### Work to be completed
Return the data below exactly, but only from the line containing "This screenshot has height=523, width=1024." through the line containing "Click the large Word app icon", with both of those lines included.

### Stored data entries

BEGIN

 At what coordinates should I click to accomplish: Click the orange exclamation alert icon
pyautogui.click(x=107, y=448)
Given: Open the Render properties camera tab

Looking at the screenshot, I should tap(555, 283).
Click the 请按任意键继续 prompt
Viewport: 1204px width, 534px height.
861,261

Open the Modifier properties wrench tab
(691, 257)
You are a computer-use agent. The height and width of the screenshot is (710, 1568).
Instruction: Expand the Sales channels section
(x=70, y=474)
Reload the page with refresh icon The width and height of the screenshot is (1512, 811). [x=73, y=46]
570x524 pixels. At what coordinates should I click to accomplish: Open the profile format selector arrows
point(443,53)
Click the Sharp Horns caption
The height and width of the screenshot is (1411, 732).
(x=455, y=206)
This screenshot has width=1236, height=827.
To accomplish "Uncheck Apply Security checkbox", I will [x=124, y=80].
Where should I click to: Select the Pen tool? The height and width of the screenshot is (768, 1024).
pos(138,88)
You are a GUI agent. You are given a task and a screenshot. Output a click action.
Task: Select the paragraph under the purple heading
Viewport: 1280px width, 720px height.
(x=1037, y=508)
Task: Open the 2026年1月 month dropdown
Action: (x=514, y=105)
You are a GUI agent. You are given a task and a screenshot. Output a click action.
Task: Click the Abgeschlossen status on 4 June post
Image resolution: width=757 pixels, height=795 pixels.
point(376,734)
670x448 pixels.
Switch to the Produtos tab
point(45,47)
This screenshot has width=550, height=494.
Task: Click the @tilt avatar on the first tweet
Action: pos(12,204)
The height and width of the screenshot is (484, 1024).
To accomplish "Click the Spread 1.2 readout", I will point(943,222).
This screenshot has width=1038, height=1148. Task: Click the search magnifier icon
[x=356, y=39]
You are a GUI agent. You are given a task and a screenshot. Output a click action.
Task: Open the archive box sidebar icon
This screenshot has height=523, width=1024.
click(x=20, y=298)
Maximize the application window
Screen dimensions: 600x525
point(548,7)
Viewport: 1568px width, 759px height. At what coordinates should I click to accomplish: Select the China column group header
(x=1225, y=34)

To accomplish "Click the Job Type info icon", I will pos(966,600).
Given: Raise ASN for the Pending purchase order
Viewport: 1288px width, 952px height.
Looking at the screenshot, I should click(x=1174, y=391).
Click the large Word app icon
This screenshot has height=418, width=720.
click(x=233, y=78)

END

### Exercise result
This screenshot has height=523, width=1024.
click(x=20, y=298)
Maximize the application window
Screen dimensions: 600x525
point(548,7)
Viewport: 1568px width, 759px height. At what coordinates should I click to accomplish: Select the China column group header
(x=1225, y=34)

To accomplish "Click the Job Type info icon", I will pos(966,600).
Given: Raise ASN for the Pending purchase order
Viewport: 1288px width, 952px height.
Looking at the screenshot, I should click(x=1174, y=391).
Click the large Word app icon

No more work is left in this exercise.